910 F.3d 216
5th Cir.2018Background
- Plaintiff Oscar Cumpian, a Texas resident, sued Alcoa World Alumina L.L.C., Palacios Marine & Industrial Coatings, Inc. (PMIC), and another defendant in Texas state court after suffering chemical burns from caustic liquid at Alcoa’s Port Comfort plant.
- Alcoa removed the case to federal court asserting diversity jurisdiction and claiming PMIC (a Texas citizen) was improperly joined to defeat diversity; Alcoa identified its out-of-state members for citizenship.
- Cumpian’s complaint alleged PMIC was contracted to monitor, drain, and clear the relevant tank/blind and negligently failed to isolate/drain or warn, causing injury when a tagged pipe still contained caustic liquid.
- The district court denied Cumpian’s remand motion, concluded PMIC was improperly joined after a summary inquiry, granted summary judgment for Alcoa, and dismissed the state-law claims.

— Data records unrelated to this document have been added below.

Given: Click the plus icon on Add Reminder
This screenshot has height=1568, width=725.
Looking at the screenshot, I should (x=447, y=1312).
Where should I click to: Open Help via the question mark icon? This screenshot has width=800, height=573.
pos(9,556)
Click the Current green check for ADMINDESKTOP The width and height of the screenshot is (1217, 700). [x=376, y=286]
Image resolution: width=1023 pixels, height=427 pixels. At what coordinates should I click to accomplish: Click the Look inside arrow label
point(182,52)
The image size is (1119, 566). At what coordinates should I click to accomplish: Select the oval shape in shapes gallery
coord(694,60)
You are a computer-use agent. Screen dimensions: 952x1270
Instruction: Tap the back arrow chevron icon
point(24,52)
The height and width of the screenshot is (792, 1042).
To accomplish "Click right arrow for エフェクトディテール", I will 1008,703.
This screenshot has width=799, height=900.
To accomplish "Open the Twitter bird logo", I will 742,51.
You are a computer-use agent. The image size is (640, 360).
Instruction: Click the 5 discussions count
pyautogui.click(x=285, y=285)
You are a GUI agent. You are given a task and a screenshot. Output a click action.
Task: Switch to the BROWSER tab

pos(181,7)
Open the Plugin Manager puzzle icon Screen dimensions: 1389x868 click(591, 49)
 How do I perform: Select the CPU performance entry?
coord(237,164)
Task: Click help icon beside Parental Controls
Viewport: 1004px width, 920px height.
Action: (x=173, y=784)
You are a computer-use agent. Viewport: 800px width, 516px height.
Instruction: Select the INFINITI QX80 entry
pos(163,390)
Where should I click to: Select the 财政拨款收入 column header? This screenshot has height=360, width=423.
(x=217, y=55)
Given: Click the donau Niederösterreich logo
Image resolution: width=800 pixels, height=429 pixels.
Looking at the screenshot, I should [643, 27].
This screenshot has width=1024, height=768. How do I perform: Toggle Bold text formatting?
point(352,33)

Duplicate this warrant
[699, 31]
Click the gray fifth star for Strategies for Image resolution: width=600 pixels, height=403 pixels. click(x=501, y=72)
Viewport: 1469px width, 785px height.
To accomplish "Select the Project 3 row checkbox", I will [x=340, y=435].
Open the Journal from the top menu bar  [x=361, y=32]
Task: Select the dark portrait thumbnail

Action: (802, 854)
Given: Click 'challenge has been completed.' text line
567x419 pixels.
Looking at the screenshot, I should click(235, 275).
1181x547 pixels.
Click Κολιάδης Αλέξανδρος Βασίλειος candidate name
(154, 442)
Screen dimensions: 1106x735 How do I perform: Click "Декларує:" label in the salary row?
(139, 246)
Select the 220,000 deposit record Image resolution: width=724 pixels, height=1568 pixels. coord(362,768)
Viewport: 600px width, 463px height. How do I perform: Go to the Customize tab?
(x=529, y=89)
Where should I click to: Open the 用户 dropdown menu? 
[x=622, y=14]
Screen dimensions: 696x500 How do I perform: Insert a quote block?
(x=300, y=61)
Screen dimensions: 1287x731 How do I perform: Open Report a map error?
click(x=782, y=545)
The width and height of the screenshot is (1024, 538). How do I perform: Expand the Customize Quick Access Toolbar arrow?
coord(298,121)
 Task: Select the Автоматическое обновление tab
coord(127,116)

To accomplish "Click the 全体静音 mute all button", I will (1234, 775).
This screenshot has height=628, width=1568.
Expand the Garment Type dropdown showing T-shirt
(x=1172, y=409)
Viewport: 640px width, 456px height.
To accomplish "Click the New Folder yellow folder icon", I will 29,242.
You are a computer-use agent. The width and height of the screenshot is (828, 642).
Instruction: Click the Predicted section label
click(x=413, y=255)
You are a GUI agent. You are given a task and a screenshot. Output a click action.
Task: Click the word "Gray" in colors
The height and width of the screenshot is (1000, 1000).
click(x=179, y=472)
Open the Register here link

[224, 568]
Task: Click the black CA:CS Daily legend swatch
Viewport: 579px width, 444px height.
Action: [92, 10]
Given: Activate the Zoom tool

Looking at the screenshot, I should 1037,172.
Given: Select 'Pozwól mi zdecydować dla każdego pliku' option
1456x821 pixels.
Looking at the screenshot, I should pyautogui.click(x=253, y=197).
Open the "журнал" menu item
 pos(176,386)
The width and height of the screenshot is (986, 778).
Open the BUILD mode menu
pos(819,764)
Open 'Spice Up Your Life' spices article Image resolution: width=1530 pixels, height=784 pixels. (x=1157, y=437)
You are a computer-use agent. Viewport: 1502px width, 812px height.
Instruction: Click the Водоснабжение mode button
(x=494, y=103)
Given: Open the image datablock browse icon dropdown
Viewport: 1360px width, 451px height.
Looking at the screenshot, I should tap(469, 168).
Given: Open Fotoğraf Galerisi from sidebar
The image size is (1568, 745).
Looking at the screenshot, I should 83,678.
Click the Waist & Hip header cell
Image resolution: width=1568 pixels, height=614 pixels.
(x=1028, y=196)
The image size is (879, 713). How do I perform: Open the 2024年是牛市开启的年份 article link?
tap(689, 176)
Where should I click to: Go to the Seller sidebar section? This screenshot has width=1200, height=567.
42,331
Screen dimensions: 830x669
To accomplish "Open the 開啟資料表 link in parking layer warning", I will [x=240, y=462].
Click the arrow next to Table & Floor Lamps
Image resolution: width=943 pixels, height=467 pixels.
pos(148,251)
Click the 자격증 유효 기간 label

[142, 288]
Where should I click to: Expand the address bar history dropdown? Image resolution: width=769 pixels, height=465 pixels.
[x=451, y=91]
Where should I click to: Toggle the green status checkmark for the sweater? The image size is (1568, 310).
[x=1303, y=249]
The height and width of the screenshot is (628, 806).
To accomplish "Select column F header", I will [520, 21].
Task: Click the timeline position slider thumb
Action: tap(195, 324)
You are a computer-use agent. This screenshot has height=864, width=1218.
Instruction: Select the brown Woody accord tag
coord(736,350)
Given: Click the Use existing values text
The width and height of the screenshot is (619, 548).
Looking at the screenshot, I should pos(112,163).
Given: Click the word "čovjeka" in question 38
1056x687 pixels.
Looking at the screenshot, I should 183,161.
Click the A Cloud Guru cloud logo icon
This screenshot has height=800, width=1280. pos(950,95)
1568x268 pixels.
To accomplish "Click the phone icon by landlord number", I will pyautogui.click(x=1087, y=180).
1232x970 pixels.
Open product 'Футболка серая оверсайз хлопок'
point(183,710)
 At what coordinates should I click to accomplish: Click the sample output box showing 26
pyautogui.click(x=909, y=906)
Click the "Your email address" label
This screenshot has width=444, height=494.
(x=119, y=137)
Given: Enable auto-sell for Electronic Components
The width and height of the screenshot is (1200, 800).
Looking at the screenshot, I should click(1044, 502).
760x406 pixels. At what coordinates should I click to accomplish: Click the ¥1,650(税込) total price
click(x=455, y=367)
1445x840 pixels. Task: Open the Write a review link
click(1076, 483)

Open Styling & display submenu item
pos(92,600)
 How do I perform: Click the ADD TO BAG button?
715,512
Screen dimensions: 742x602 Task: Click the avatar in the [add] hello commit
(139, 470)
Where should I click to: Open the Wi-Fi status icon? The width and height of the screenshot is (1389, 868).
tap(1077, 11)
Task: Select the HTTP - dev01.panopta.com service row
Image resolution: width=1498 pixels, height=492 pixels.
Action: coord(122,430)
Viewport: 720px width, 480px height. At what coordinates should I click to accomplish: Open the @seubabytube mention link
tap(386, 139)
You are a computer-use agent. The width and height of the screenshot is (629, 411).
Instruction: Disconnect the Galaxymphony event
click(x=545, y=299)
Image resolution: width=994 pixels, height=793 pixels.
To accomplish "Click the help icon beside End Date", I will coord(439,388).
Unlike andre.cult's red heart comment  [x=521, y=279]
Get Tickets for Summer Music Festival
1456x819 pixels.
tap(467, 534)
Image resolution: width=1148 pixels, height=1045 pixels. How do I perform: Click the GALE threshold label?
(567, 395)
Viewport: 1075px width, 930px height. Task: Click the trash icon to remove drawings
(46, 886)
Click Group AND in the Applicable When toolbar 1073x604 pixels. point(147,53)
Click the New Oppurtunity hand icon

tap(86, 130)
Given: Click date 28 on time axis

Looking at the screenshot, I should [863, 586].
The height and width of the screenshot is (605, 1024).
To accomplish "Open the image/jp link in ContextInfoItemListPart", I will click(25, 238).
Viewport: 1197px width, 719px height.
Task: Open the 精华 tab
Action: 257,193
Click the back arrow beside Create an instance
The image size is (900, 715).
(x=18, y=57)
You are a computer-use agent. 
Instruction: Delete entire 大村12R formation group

- On appeal, the Fifth Circuit reviewed whether the district court erred in denying remand (improper-joinder analysis) and vacated, holding the district court lacked jurisdiction and ordering remand to state court.
Issues
| Issue | Plaintiff's Argument | Defendant's Argument | Held |
|---|---|---|---|
| Whether federal court had diversity jurisdiction because PMIC was improperly joined | Cumpian argued he stated plausible negligence claims against PMIC and remand was required | Alcoa argued PMIC was improperly joined; evidence showed contractors were prohibited from performing TLV so PMIC could not be liable | Court held PMIC was not improperly joined; remand required because Alcoa did not negate a possibility of recovery against PMIC |
| Proper standard for determining improper joinder at removal | Cumpian urged that the complaint should be assessed under the Rule 12(b)(6) standard and that lack of plaintiff evidence is not fatal pre-discovery | Alcoa relied on Smallwood summary-inquiry authority and offered affidavits that contractors do not perform TLV to negate liability | Court held the district court erred to the extent it treated Alcoa’s affidavits as dispositive; defendant bears burden to present discrete, undisputed facts negating any possibility of recovery; Alcoa failed to meet that burden |
Key Cases Cited
- Tewari De-Ox Sys., Inc. v. Mountain States/Rosen, Ltd. Liab. Corp., 757 F.3d 481 (5th Cir.) (LLC citizenship determined by its members)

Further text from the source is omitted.